**SUPPLIED RECORDS:**

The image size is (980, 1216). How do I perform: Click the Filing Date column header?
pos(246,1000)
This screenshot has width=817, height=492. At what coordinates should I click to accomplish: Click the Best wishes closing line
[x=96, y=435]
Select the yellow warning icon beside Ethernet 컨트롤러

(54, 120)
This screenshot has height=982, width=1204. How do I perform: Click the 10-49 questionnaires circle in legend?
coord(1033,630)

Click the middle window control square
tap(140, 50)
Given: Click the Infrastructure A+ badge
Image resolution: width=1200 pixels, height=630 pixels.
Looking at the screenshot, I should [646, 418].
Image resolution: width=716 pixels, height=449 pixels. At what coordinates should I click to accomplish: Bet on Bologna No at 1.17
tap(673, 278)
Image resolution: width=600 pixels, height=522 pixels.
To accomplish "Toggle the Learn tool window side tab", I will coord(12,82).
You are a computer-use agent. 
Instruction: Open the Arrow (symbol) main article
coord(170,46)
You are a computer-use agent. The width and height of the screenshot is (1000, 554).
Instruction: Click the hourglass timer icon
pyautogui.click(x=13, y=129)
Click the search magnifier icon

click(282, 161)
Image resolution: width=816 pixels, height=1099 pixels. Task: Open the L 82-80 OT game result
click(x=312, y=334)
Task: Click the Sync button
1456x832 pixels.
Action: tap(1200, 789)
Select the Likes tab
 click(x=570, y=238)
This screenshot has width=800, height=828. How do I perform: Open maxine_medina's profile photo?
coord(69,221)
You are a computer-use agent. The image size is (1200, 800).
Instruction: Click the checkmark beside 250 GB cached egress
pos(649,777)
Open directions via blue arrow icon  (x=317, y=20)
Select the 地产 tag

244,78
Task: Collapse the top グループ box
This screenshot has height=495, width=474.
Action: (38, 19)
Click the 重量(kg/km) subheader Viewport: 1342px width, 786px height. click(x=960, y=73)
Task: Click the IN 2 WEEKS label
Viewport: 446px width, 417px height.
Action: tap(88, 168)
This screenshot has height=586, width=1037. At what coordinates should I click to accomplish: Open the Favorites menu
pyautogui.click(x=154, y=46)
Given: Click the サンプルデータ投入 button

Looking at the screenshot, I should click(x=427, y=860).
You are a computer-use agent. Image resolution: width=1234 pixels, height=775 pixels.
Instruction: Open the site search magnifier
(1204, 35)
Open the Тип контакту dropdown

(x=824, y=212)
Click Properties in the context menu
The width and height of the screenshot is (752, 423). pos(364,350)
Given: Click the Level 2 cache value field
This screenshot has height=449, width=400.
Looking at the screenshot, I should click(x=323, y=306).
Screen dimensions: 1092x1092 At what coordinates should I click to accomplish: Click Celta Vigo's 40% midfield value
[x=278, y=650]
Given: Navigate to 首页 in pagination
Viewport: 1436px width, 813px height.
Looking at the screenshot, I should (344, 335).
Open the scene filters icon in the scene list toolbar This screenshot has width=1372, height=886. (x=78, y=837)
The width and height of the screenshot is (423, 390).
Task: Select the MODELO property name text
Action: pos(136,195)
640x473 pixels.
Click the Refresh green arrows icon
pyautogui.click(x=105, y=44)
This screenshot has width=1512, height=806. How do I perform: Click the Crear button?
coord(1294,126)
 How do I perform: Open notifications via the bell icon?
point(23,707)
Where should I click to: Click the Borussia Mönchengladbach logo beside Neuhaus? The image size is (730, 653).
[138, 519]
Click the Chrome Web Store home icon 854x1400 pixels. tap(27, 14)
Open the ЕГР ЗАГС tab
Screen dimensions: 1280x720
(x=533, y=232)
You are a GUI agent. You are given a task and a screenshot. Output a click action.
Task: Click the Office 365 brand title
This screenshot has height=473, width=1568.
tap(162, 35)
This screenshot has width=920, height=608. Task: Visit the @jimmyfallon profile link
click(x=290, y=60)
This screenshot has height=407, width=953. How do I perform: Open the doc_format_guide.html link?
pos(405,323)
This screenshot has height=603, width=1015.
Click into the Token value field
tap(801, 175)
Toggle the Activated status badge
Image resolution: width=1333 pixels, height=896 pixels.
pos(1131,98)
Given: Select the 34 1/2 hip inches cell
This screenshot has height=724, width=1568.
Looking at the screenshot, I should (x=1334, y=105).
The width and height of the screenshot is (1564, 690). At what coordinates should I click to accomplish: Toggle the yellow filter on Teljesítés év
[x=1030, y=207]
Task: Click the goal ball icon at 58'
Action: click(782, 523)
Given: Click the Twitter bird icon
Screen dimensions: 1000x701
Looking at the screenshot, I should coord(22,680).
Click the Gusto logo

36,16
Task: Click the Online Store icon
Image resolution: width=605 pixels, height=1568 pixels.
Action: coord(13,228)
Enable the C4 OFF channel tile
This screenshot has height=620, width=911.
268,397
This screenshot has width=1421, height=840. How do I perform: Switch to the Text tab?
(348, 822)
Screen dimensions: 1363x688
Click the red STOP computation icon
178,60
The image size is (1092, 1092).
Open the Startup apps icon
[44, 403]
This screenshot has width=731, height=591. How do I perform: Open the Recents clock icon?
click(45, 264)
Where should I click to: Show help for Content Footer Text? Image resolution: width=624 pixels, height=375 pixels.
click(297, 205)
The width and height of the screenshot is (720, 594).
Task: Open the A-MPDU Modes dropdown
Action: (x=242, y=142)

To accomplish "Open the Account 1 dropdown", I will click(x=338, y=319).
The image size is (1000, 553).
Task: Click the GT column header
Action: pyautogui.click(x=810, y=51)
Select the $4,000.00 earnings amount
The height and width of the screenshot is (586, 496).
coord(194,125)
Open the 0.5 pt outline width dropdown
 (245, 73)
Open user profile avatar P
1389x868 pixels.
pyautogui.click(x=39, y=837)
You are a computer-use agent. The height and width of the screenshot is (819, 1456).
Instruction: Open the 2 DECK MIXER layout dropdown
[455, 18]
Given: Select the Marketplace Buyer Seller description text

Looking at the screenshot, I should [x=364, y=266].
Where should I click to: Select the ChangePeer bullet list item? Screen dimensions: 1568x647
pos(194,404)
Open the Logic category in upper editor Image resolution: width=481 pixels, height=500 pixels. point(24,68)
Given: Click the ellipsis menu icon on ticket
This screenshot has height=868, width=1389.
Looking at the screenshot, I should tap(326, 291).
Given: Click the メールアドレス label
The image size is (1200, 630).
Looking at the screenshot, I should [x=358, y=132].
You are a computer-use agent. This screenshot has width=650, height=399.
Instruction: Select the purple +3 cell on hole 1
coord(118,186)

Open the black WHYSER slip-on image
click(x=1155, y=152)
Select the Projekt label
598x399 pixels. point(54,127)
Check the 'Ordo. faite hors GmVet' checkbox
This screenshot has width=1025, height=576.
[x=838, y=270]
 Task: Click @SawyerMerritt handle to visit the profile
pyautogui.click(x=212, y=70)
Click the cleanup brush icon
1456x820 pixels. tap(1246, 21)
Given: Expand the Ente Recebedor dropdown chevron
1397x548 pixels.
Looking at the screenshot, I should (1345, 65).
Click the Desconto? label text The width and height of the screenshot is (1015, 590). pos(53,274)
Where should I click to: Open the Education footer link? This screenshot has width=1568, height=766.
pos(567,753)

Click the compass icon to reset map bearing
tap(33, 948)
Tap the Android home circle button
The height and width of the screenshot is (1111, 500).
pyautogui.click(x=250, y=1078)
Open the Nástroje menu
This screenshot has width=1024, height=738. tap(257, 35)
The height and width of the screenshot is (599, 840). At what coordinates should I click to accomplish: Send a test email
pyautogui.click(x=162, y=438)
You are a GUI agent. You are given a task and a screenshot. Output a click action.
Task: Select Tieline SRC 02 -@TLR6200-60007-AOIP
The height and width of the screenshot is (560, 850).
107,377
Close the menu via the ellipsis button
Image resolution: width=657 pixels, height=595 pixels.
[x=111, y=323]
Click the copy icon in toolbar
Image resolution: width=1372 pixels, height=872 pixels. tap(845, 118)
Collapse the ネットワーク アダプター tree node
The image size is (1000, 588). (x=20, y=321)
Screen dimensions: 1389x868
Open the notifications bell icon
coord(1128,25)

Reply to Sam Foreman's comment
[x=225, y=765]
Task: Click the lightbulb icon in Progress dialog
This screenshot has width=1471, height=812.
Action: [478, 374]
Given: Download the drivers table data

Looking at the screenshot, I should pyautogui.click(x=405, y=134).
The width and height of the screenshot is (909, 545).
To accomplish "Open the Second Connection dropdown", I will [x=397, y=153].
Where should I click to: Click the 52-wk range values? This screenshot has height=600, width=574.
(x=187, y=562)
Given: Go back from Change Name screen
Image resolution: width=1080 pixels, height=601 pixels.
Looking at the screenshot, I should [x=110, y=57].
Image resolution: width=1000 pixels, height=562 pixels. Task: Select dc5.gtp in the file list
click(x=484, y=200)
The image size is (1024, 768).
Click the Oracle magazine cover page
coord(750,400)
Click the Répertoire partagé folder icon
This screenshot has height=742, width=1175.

**SET PROBLEM:** Reproduce the entries above verbatim, from the line containing "Click the Chrome" through the line containing "tap(162, 35)", including both of those lines.

**SOLUTION TO THIS PROBLEM:**
Click the Chrome Web Store home icon 854x1400 pixels. tap(27, 14)
Open the ЕГР ЗАГС tab
Screen dimensions: 1280x720
(x=533, y=232)
You are a GUI agent. You are given a task and a screenshot. Output a click action.
Task: Click the Office 365 brand title
This screenshot has height=473, width=1568.
tap(162, 35)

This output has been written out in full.